E dopo una settimana di maltempo “gli scaffali sono in media vuoti al 30% per i prodotti più deperibili nelle zone colpite, con le consegne che procedono a macchia di leopardo sul territorio nazionale, dove in alcuni paesi isolati i negozi sono addirittura chiusi o gli scaffali completamente vuoti, mentre la situazione è migliore nelle città”.
Le difficoltà nella distribuzione di alimenti, secondola Coldiretti, “riguardano soprattutto i prodotti deperibili come latte, carne, uova, frutta e verdura”.
La situazione “è destinata peraltro a peggiorare con l’ arrivo del maltempo al Sud, che ha già dimezzato il raccolto di cavoli, verze, cicorie, carciofi, radicchio e broccoli in Puglia e ostacola la consegna degli ortaggi del Mezzogiorno nei mercati del Centro e del Nord, che per questo lavorano a rilento”. Il freddo impedisce anche la movimentazione delle verdure, che con le basse temperature si rovinano all’ aria aperta.
Ma la neve e il gelo “hanno mandato in tilt anche gli allevamenti, dove sono saltati gli impianti di mungitura e di distribuzione del cibo e dell’ acqua agli abbeveratoi, ma anche la distribuzione dei mangimi necessari per l’ alimentazione, mentre chi è riuscito a raggiungere gli allevamenti in molti casi non può consegnare il latte munto quotidianamente”. E la mancanza di rifornimenti, a causa del gelo e della neve che hanno bloccato gli italiani in casa, “ha causato un taglio negli acquisti quotidiani di frutta e verdura. Per i prodotti coltivati all’ aperto ci sono rincari medi superiori al 10%, anche se non mancano casi di speculazioni denunciati dalle associazioni dei consumatori, con prezzi addirittura triplicati”.

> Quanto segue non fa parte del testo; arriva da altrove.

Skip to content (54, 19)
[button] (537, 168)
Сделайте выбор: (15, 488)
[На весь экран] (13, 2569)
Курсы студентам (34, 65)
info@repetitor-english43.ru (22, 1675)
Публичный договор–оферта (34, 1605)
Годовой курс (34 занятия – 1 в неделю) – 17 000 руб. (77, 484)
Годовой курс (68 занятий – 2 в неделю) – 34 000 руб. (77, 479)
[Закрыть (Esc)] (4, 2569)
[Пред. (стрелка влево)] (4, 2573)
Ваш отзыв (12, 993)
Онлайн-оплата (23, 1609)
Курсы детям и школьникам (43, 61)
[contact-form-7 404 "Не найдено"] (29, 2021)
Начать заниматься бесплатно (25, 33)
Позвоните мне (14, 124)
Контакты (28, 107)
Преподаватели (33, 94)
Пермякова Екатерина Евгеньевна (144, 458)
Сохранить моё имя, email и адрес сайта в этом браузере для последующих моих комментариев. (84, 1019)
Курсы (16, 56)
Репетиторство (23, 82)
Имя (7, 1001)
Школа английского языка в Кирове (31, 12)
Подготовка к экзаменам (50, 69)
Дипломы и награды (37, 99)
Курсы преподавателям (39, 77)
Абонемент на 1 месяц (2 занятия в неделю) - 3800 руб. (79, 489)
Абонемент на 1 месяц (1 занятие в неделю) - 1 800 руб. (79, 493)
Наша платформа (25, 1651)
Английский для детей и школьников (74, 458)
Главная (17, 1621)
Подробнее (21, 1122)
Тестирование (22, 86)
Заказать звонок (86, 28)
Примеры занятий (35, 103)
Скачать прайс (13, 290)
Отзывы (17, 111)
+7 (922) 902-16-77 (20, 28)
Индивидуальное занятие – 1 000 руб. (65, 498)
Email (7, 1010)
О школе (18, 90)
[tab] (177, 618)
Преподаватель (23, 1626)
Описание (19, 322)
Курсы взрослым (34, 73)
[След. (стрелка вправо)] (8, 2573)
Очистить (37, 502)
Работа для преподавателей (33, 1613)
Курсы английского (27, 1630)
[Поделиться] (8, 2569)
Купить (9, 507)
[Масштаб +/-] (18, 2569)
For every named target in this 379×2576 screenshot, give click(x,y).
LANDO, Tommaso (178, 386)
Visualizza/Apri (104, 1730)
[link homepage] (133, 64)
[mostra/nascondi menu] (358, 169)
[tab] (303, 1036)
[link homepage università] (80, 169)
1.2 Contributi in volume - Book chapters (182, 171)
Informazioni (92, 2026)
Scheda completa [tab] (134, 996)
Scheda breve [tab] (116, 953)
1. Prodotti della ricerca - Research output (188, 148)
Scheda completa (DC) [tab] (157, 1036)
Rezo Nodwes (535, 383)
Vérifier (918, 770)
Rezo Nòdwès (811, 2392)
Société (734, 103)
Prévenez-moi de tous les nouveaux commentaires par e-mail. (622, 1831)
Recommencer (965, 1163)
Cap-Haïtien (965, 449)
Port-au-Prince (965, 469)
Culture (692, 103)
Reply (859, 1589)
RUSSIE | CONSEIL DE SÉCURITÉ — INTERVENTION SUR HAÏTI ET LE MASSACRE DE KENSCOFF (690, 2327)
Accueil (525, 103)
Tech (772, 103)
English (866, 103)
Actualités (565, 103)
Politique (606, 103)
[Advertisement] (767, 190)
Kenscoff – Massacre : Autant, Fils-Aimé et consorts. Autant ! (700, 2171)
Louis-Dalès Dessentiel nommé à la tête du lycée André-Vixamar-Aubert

“Se i consumatori – ha sottolineato l’ organizzazione agricola – devono fare i conti con forniture ridotte e prezzi in rialzo, il danno per la filiera agroalimentare ha raggiunto ora i 200 milioni di euro, perchè alle perdite di prodotto e quelle dei maggiori costi di riscaldamento per serre e stalle si sono aggiunti danni strutturali, con decine di stalle ed edifici rurali crollati sotto il peso della neve insieme a molte piante in campo e nei vivai”. E centinaia di animali “tra mucche, pecore, cavalli, conigli e polli uccisi, feriti o dispersi a causa del maltempo, mentre per le temperature rigide cominciano a morire le piante di ulivo, vite e da frutto più giovani”.